▶ [Work task]:
Each record is to be printed again exactly, though not its pictures.

Saved data entries:
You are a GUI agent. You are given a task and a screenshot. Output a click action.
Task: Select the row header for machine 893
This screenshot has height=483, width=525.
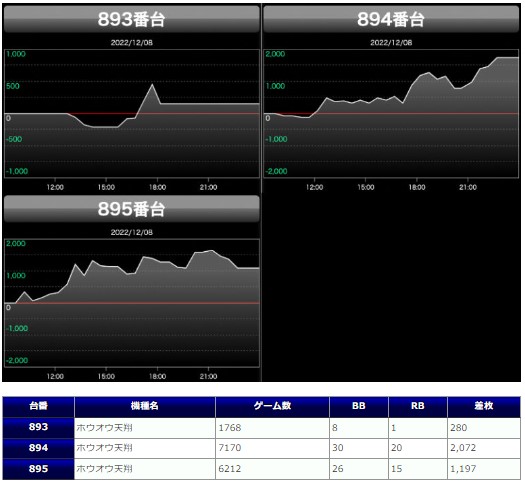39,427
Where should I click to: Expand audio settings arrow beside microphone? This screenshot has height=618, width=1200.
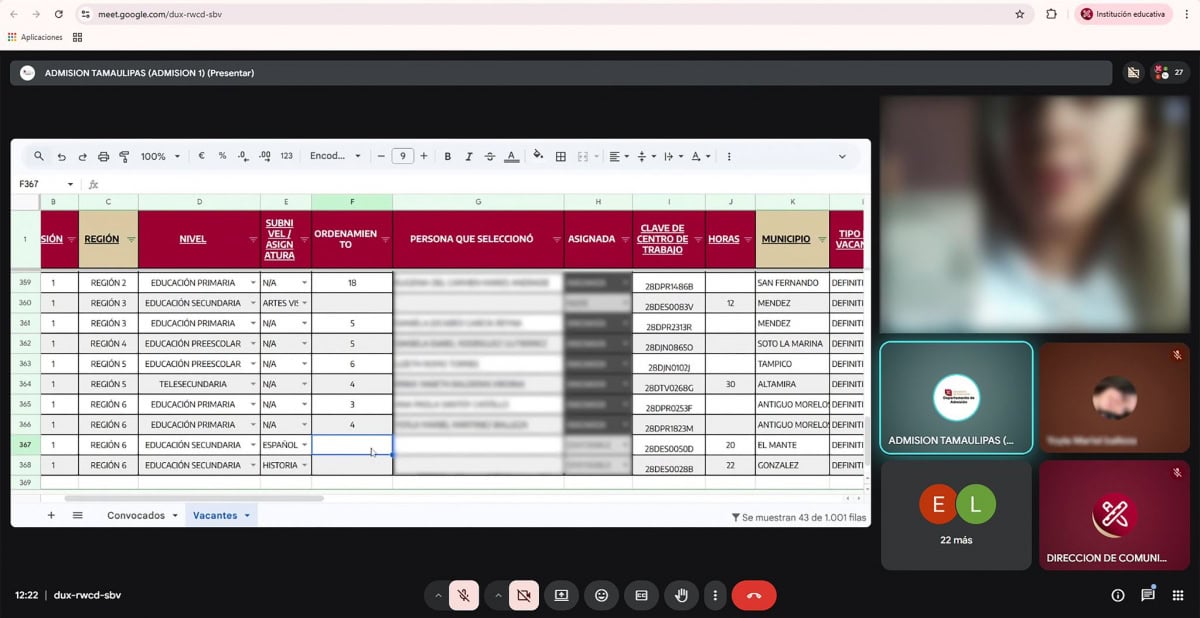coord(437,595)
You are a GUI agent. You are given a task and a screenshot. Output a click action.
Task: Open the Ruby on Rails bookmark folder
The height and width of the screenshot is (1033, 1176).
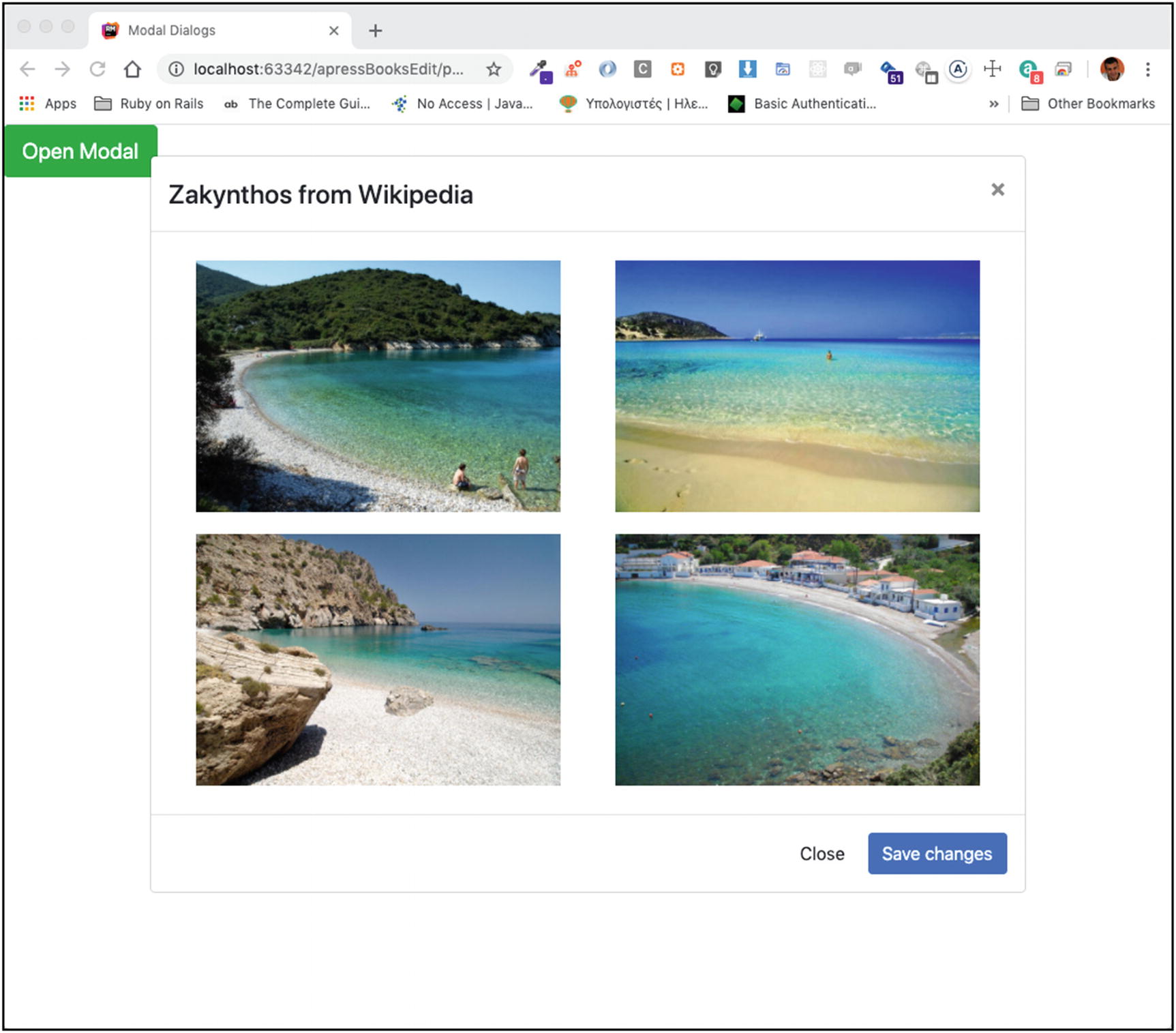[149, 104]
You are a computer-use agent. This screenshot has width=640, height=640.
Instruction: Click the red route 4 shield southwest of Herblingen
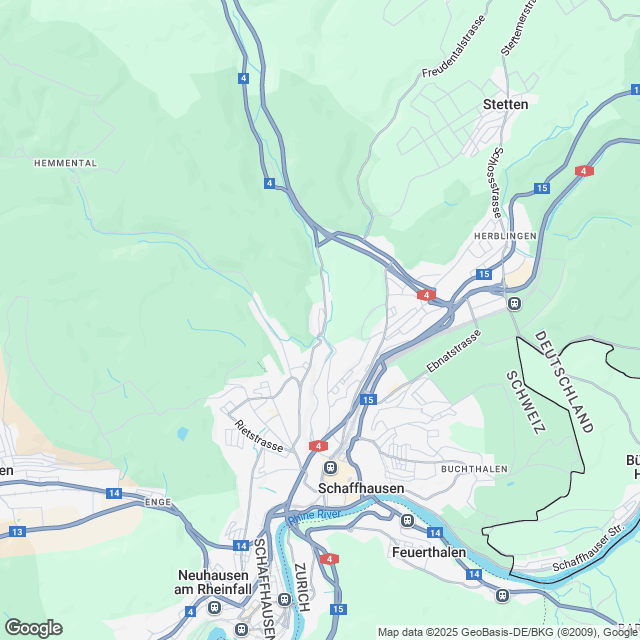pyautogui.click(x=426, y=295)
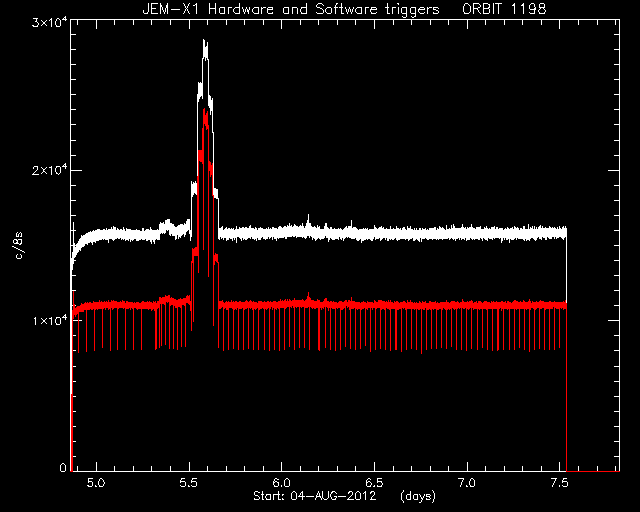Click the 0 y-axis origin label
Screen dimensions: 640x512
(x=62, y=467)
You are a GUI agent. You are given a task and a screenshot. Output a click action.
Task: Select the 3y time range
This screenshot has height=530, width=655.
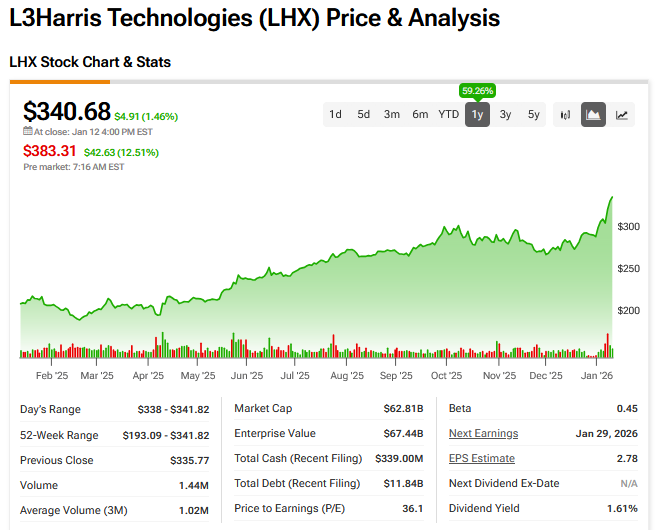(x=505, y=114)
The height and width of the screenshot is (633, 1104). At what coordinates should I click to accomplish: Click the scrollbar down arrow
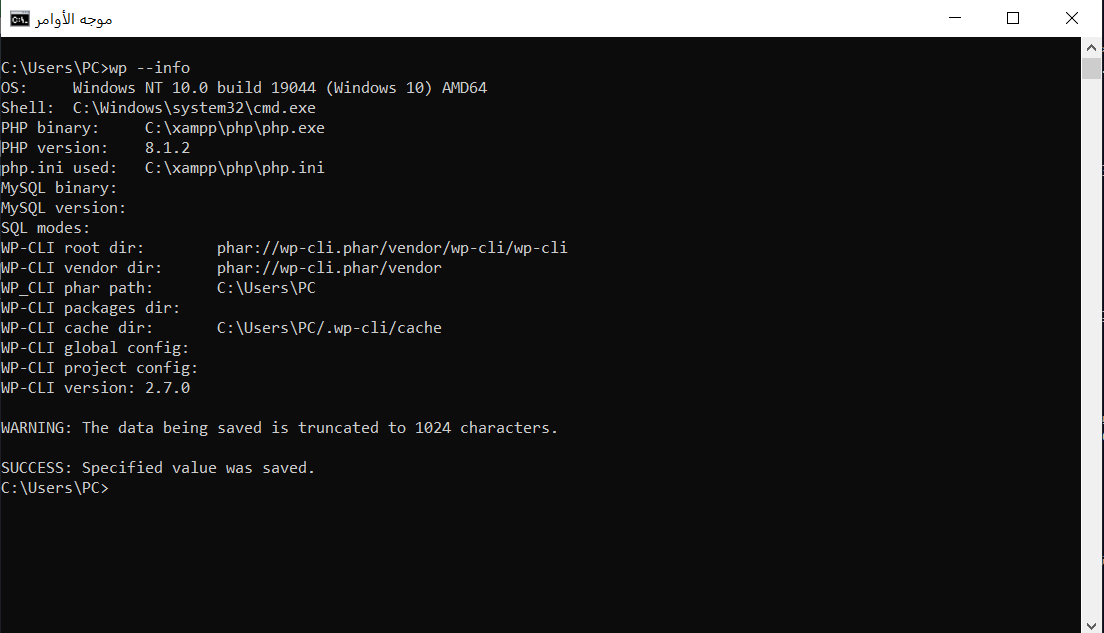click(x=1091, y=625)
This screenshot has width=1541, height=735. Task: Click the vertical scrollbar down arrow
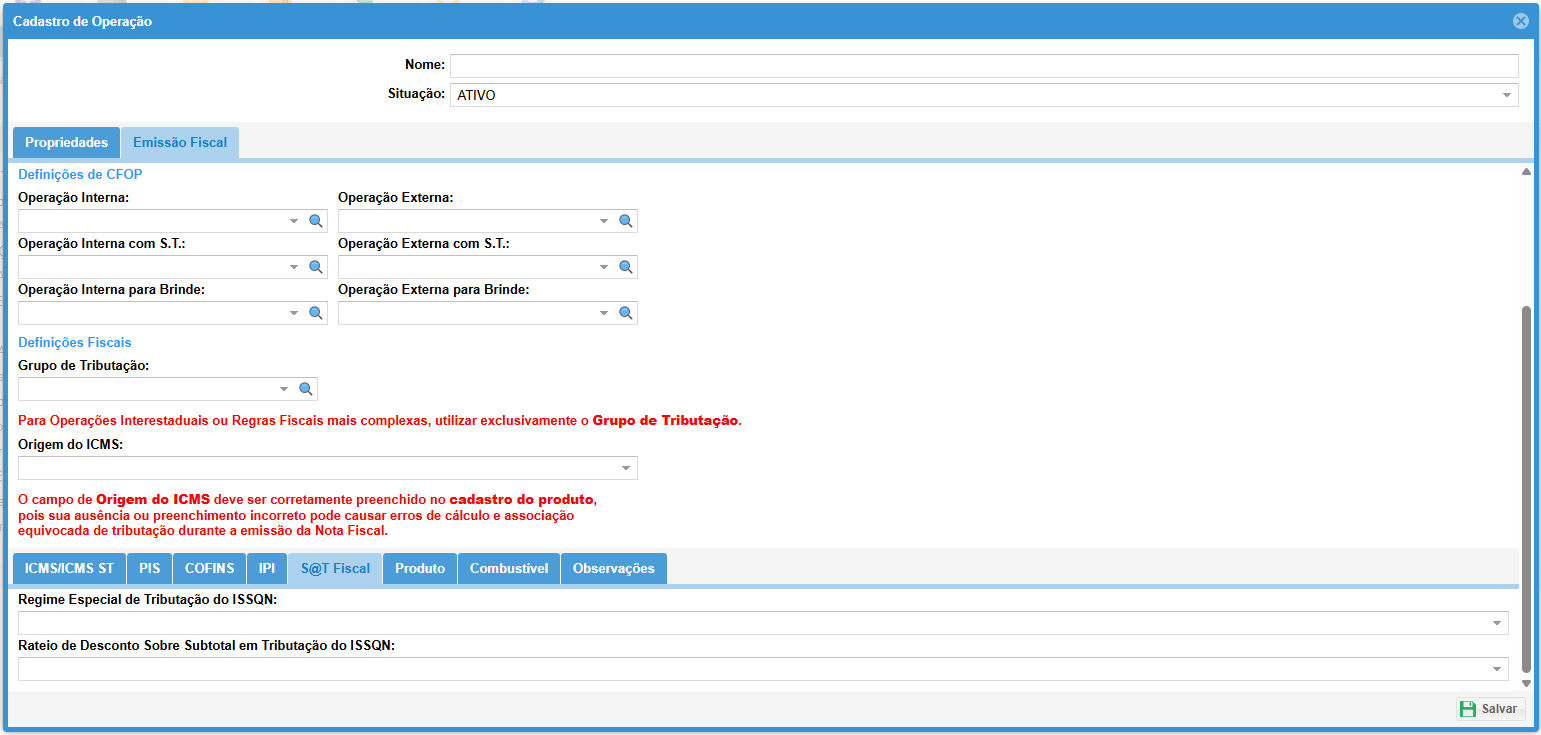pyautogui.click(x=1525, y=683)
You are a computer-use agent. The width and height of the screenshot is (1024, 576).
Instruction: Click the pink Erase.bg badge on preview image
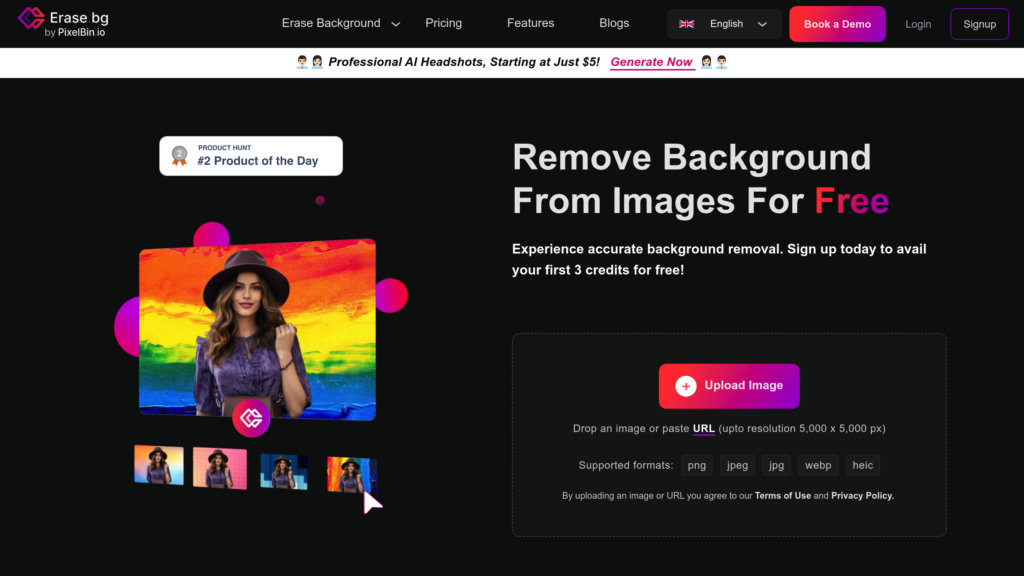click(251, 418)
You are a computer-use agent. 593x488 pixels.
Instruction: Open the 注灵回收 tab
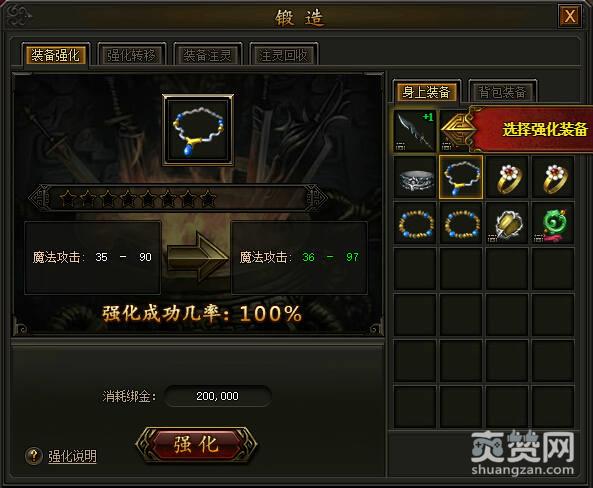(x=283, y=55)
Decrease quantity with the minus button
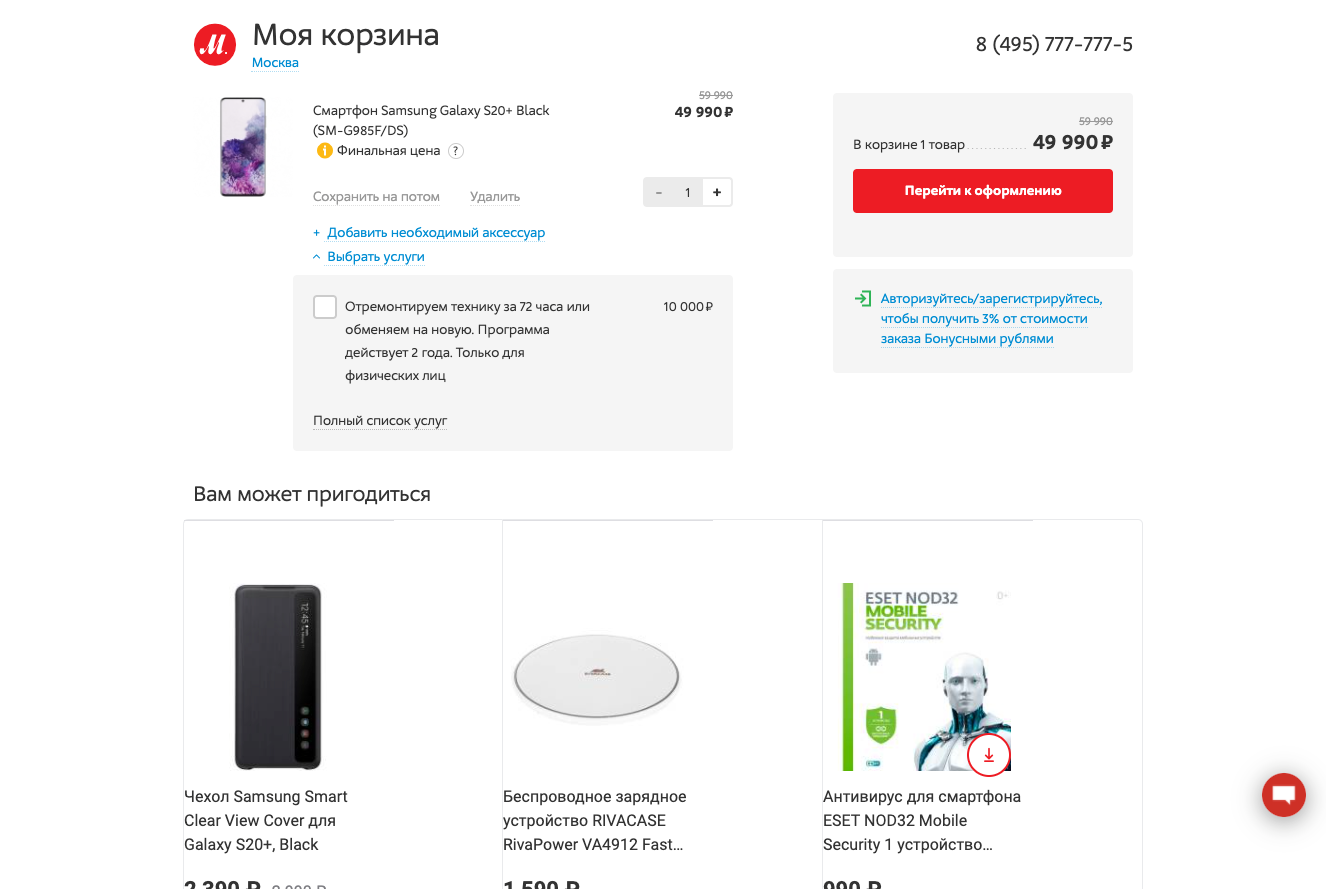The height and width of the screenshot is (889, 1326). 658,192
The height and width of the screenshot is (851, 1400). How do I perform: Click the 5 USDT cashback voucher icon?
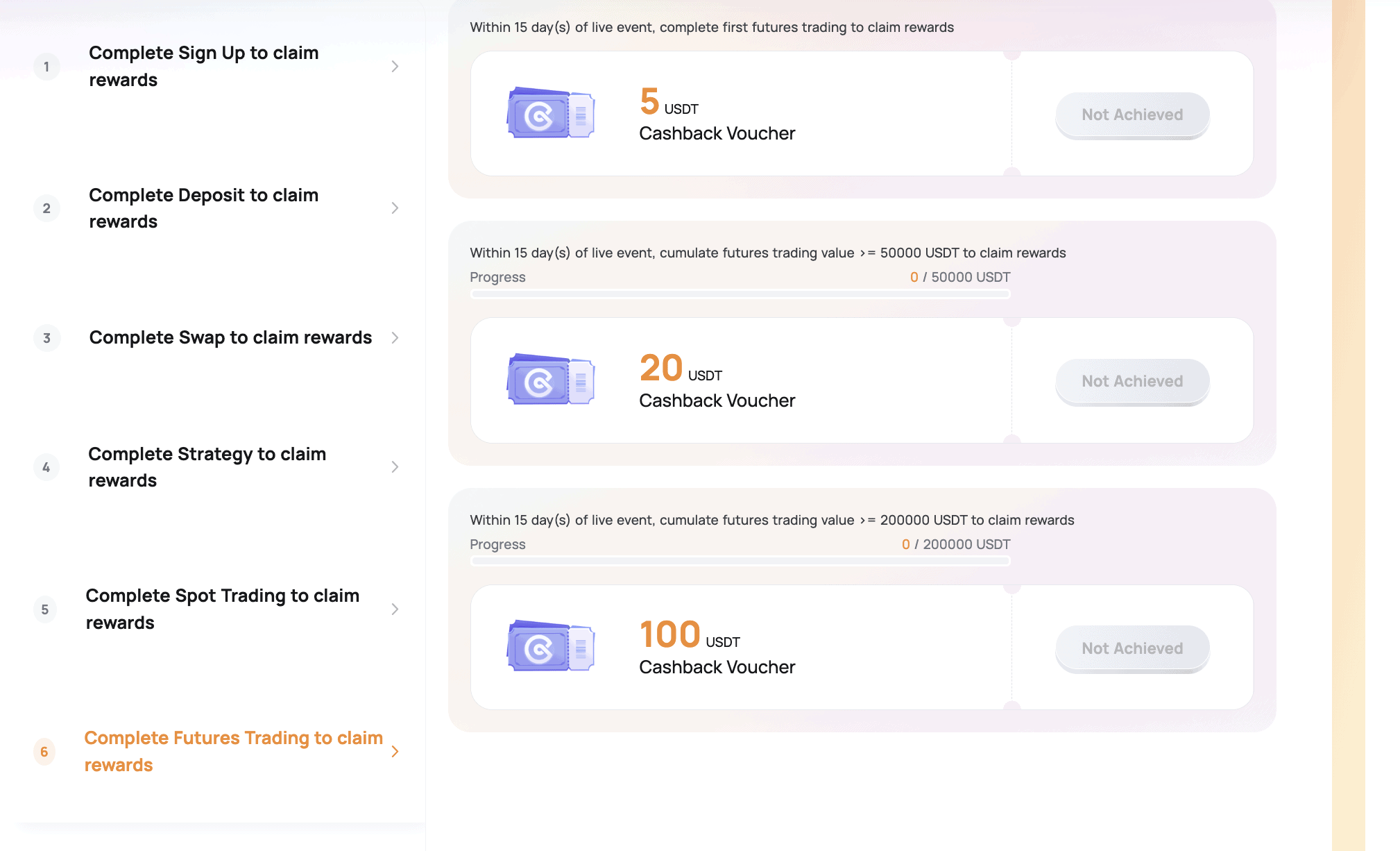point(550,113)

▶ [Solution to the problem]:
You are a GUI agent. You are given a task and a screenshot. Output a click action.
Task: Select the row header for machine 893
This screenshot has height=483, width=525.
39,427
Where should I click to: Expand audio settings arrow beside microphone? This screenshot has height=618, width=1200.
coord(437,595)
You are a GUI agent. You are given a task and a screenshot. Output a click action.
Task: Open the Ruby on Rails bookmark folder
The height and width of the screenshot is (1033, 1176).
[149, 104]
You are a computer-use agent. This screenshot has width=640, height=640.
Instruction: Click the red route 4 shield southwest of Herblingen
pyautogui.click(x=426, y=295)
Click the 0 y-axis origin label
Screen dimensions: 640x512
(x=62, y=467)
You are a GUI agent. You are given a task and a screenshot. Output a click action.
Task: Select the 3y time range
This screenshot has height=530, width=655.
(x=505, y=114)
The height and width of the screenshot is (633, 1104). At what coordinates should I click to accomplish: Click the scrollbar down arrow
click(x=1091, y=625)
This screenshot has width=1541, height=735. Task: Click the vertical scrollbar down arrow
pyautogui.click(x=1525, y=683)
You are a computer-use agent. The width and height of the screenshot is (1024, 576).
Instruction: Click the pink Erase.bg badge on preview image
click(251, 418)
You are a computer-use agent. 593x488 pixels.
Instruction: Open the 注灵回收 tab
(x=283, y=55)
Decrease quantity with the minus button
The height and width of the screenshot is (889, 1326). 658,192
The height and width of the screenshot is (851, 1400). How do I perform: Click the 5 USDT cashback voucher icon?
point(550,113)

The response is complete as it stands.